Now tell me where I am going wrong.
How dare you make such a statement. It is ignorance on the part of ex-pats that get this shit going. As I said, people think it is really cool to see a donkey going down the street pulling a cart, a woman with a baby strapped to her back wearing a serape. Would you want to do that? Easy to sit on the sidelines with a pension check or money in the bank and say, "oh how cool life is in Mexico". Or even better, those that think the informal market is so great that people should be allowed to walk up and down the beaches selling chucherias from a wheel barrel, food they prepared god knows where. Fine, let's see those foreigners go back to their countries and allow people to sell stuff on the beach without a license, permit, sanitation of any kind. It would never happen, the same people in SMA who like to boycott big business would be the same ones raising a flag.

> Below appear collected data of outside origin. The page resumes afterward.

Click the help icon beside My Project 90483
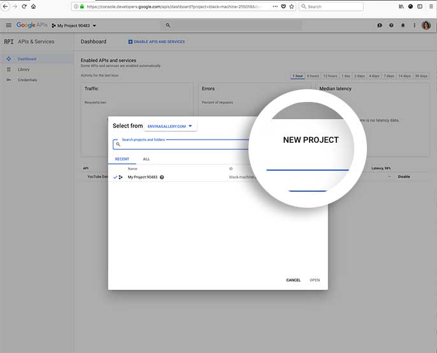This screenshot has height=353, width=437. coord(162,177)
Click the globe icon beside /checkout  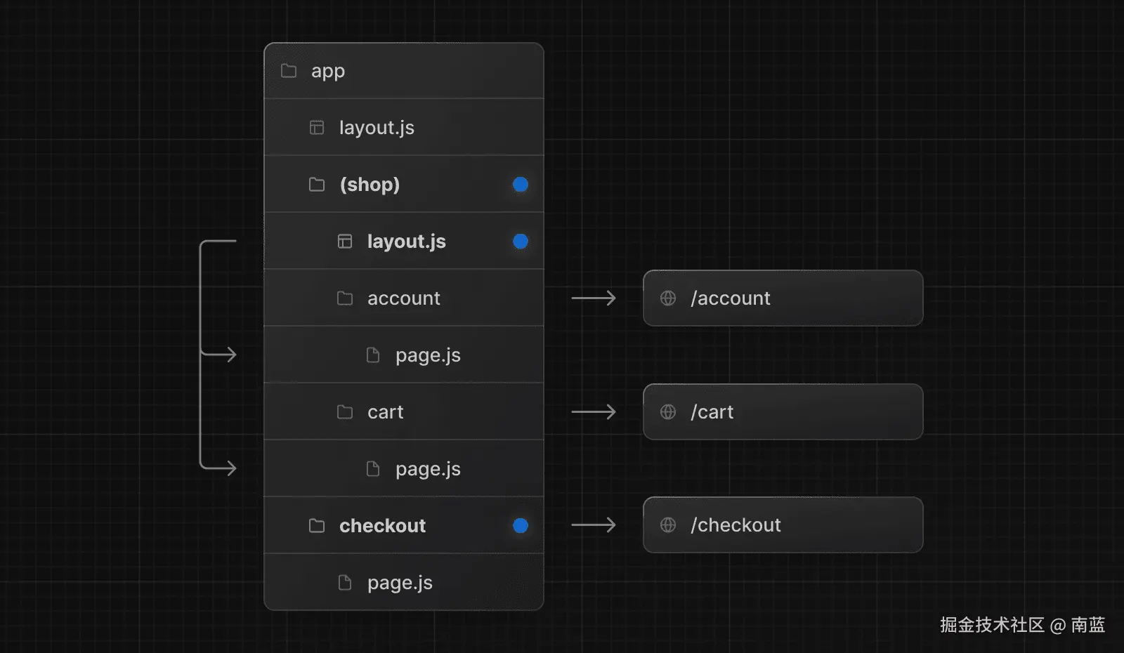tap(668, 525)
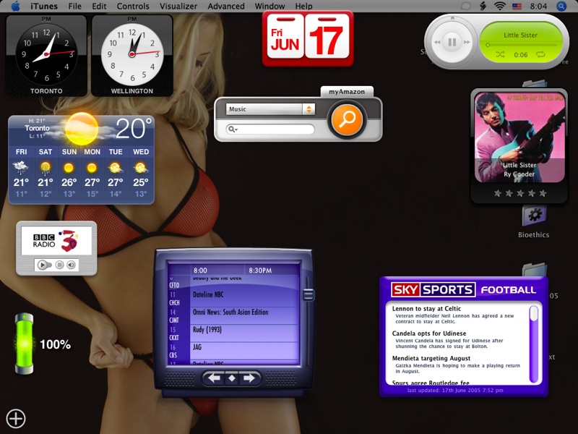Go to previous track in iTunes widget
Viewport: 578px width, 434px height.
(437, 42)
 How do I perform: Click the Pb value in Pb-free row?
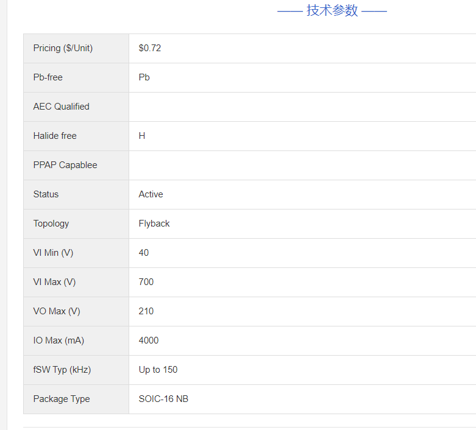144,77
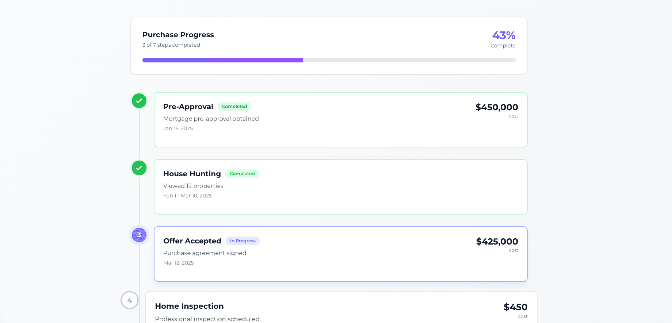Screen dimensions: 672x323
Task: Click the Mar 12, 2025 offer date
Action: [x=179, y=263]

So the next time you see someone selling shit on the street, think about his kids at home and the b.s. they have to put up with because this louse doesn't want to follow the rules, get an education, a real job that supplies him by law a low cost housing loan, medical insurance for everyone who lives under his roof, a pension when he retires after only haveing to work 35 years. Then you tell me who doesn't understand the Mexican culture.
I am a teacher, have been all my life. I work in the public education sector as well as private. My partner works for the scholarship program giving out masters and phd grants and study abroad to any Mexican who has a university degree. Our state university has 100,000 students half of which pay nothing. Last week I worked at the University Antonio Narro in Saltillo, 80% of the student population comes from Chiapas, Veracruz, Tabasco, and they receive free tuition, free food, and voucher for living expenses.
And think about the states of Guerrero, Chiapas, Oaxaca and Hidalgo where students have missed 100 school days this year and will never make them up because their selfish teachers union is on strike. Did you also know that these four states just happen to be the poorest in Mexico? See the relationship.
So the next you see that woman selling gorditas on the street and think she is poor and uneducated, she is. But at her own expense and think about her kids, because obviously she doesn't. Mexico is on the move and it is changing. The donkey, serape, and the cactus will soon disappear and the sooner the better.
Now tell me where I am going wrong.
Hi Chris, I think NOBers like to see the old traditional customs because so many of our traditions in the states have disappeared. It makes people happy to see things as they thought they used to be, and they think things should still be that way.
ReplyDeleteThey really don't understand that the lower income type of lifestyle is not necessarily by choice.
I too am sorry to see Nike's and Reeboks replace huarachis, but I certainly understand why and agree with you that all peoples over the world are entitled to and deserve increases in their standard of living. Very few people now days would choose to work so hard. Most young people in the states wont...
Hopefully the traditions and culture can be maintained by such groups as Juan's dance program, and by those Mexicans who are committed to providing quality entertainment programs at all the fiestas of every town in Mexico. Because seeing old fashioned traditional Mexico IS entertainment for the majority of gringos. (By the way, in the states were there protesters against the loss of the corner grocery store or do those people go to Walmart now?)